**Exercise description:** List each line of the records below that contains the string "width". Treat case as significant.
-- Begin --
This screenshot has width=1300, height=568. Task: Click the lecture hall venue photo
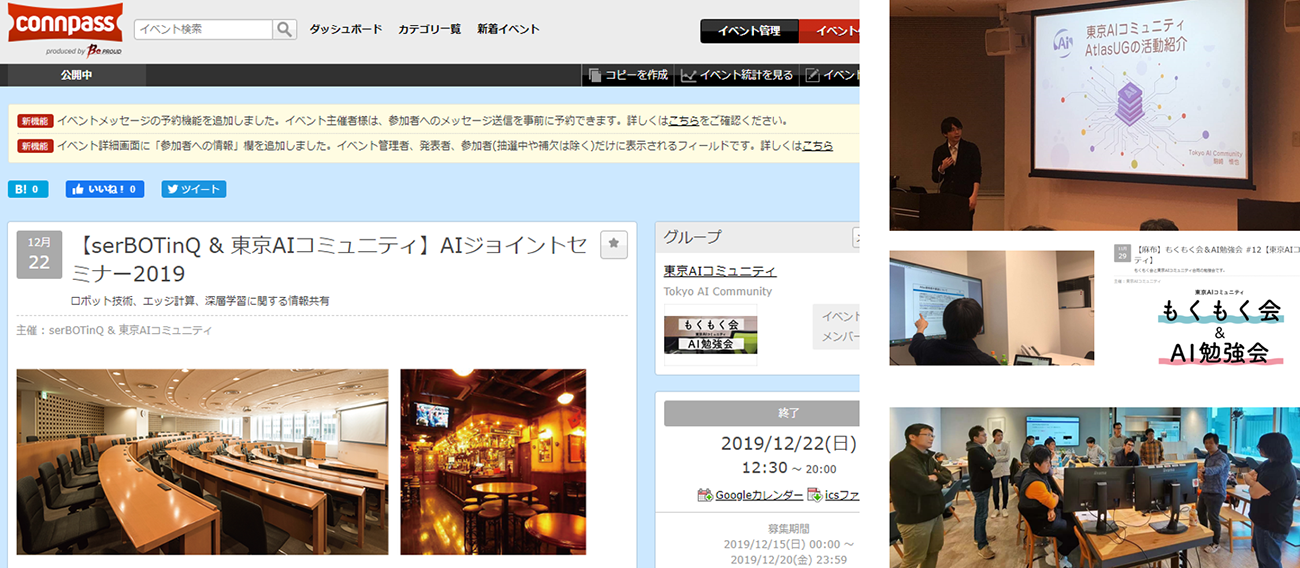[202, 461]

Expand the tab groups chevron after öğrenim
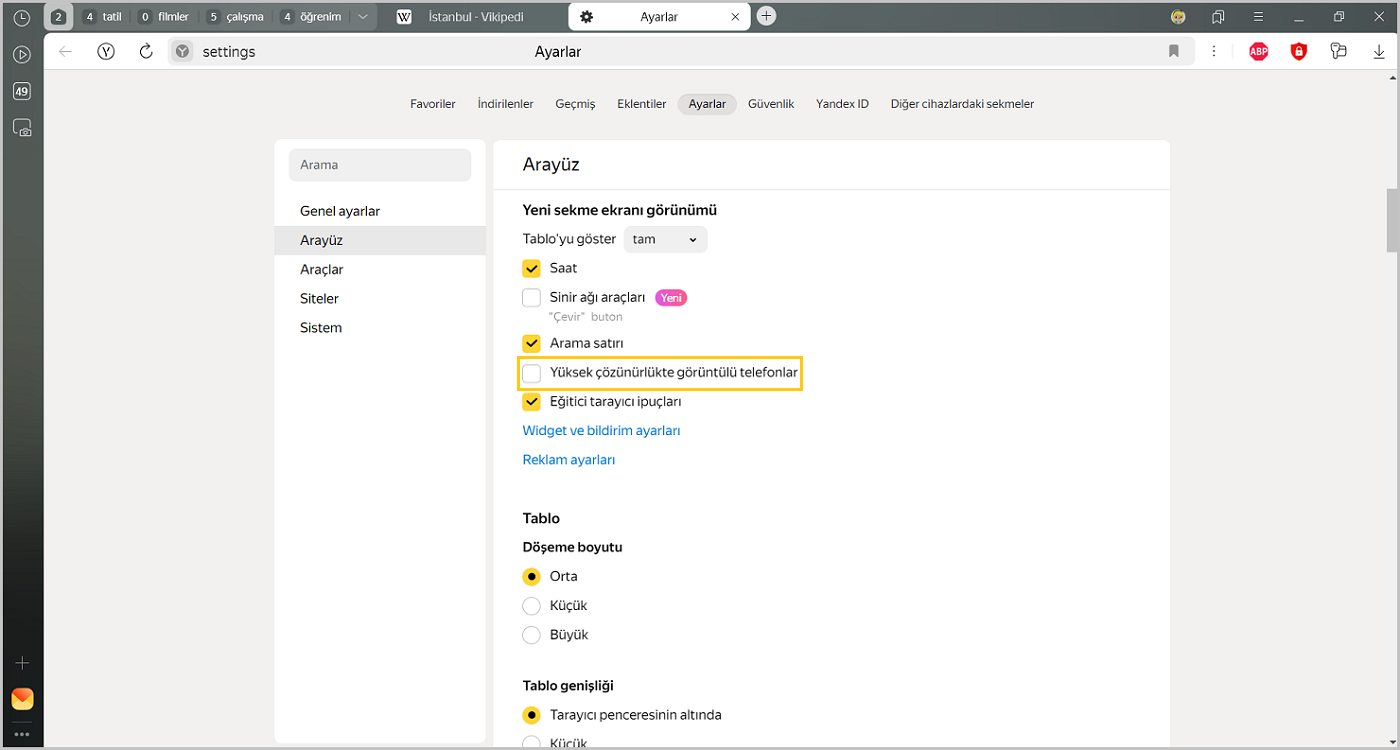[362, 17]
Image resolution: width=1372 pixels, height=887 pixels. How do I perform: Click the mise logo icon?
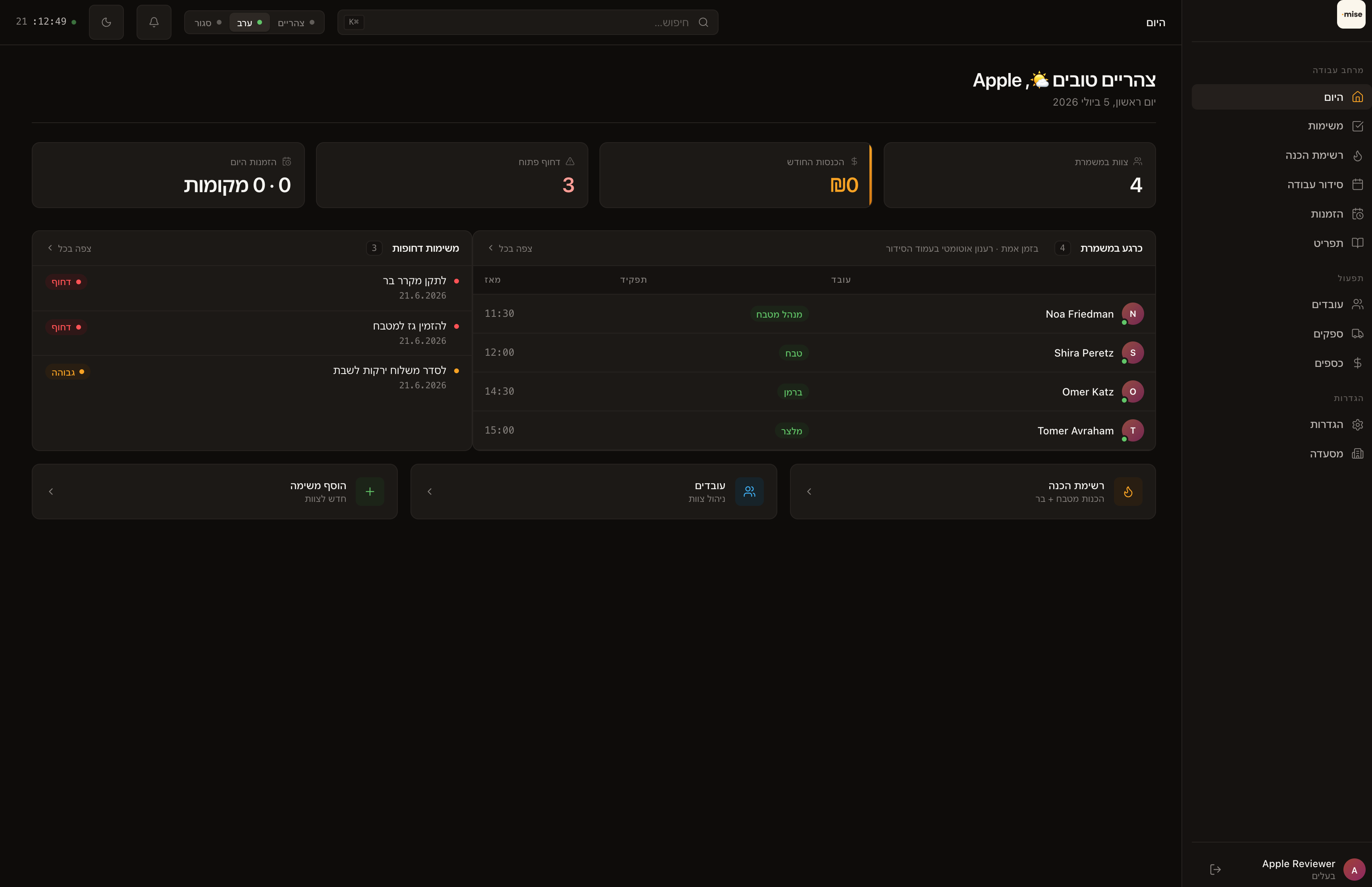[1351, 14]
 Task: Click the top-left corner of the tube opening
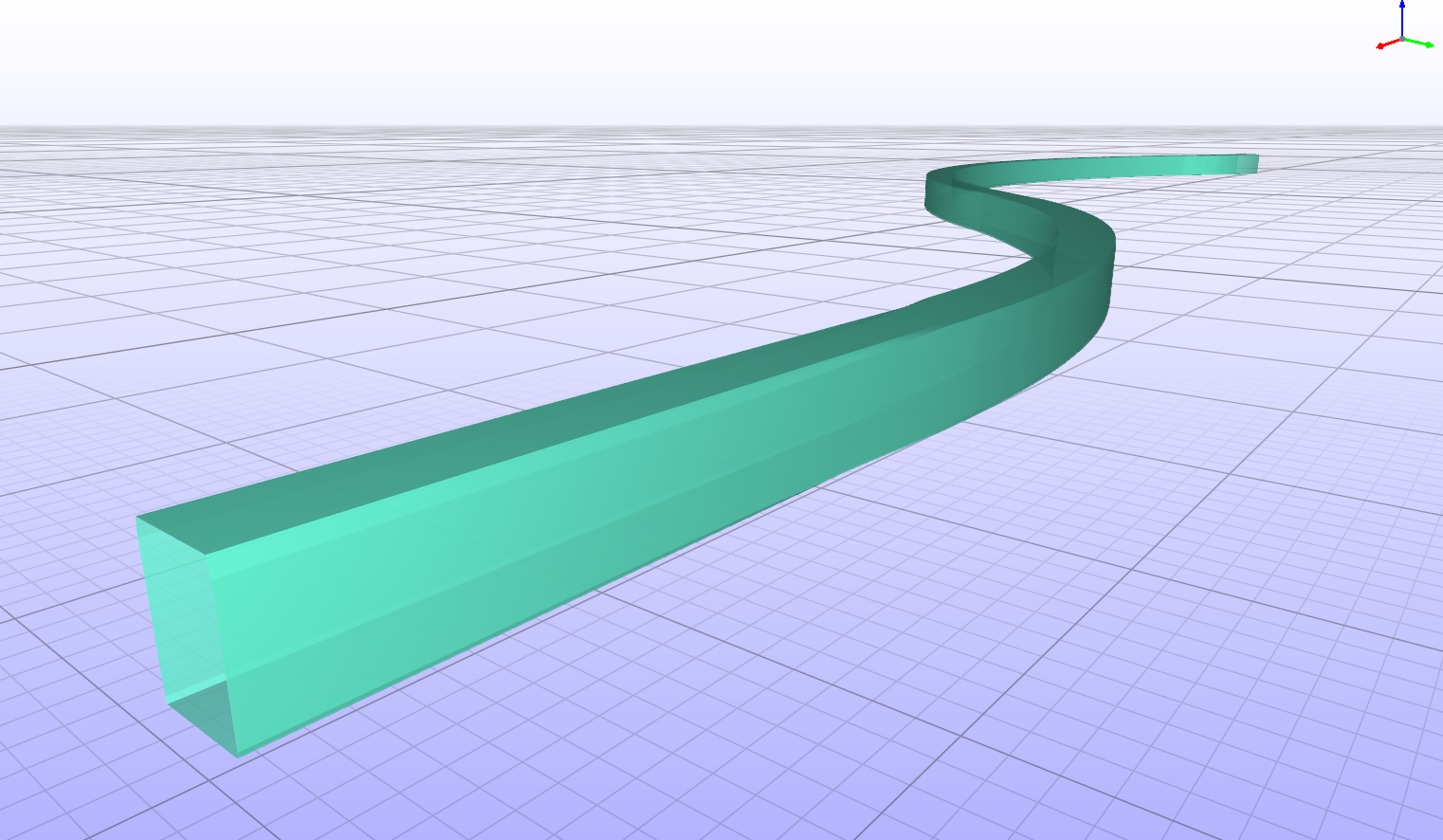click(x=139, y=519)
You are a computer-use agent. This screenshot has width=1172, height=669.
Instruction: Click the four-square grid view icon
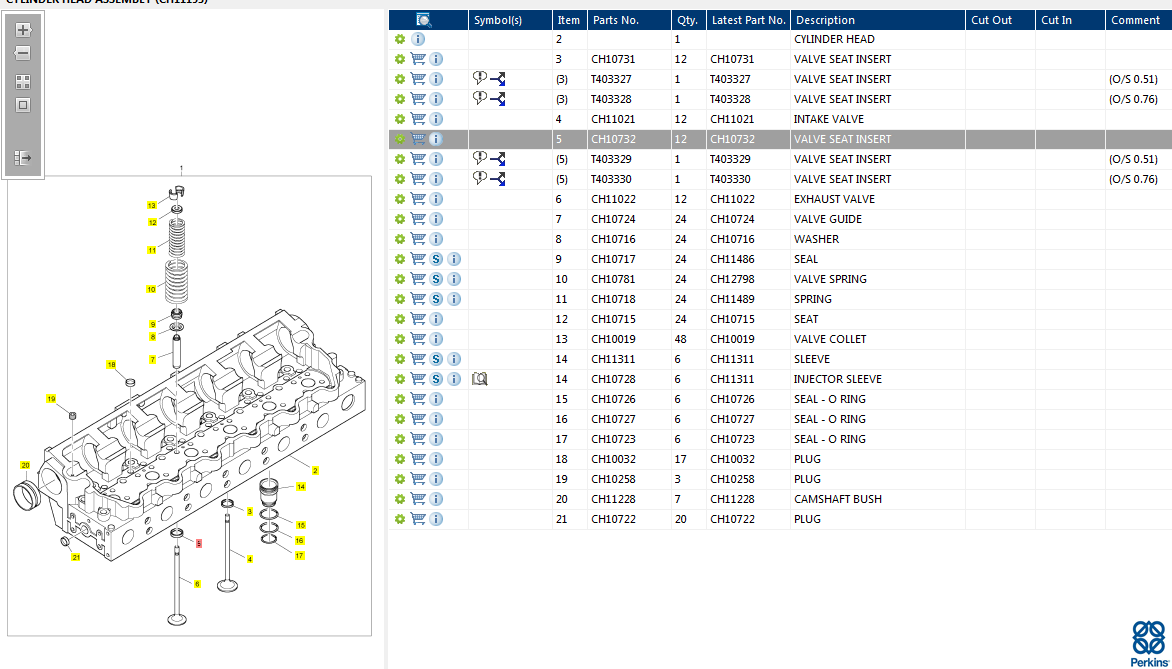pyautogui.click(x=23, y=82)
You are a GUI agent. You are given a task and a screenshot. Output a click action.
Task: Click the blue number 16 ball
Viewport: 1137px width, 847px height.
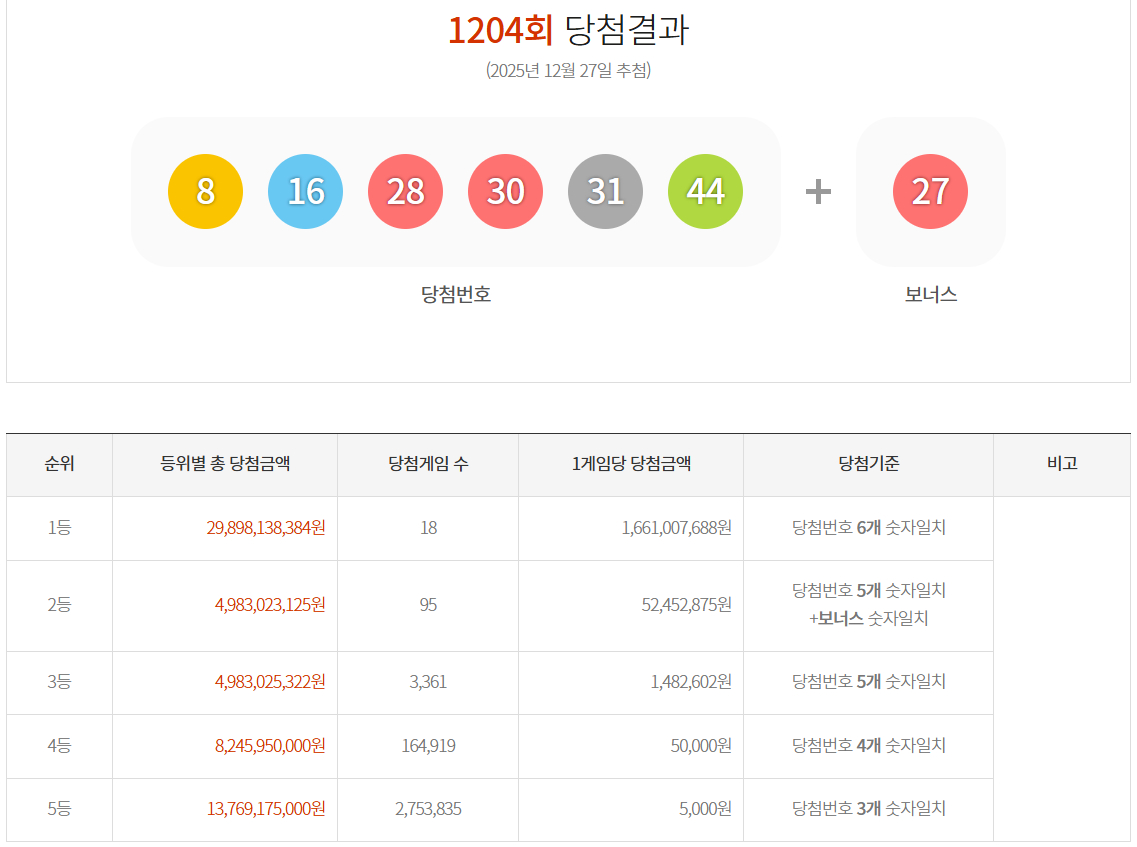(305, 191)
-- End --
**Finished task:**
This screenshot has width=1300, height=568. Task: Click the lecture hall venue photo
Image resolution: width=1372 pixels, height=887 pixels. How do I perform: Click the mise logo icon?
You are a computer-use agent. This screenshot has width=1172, height=669.
Viewport: 1137px width, 847px height.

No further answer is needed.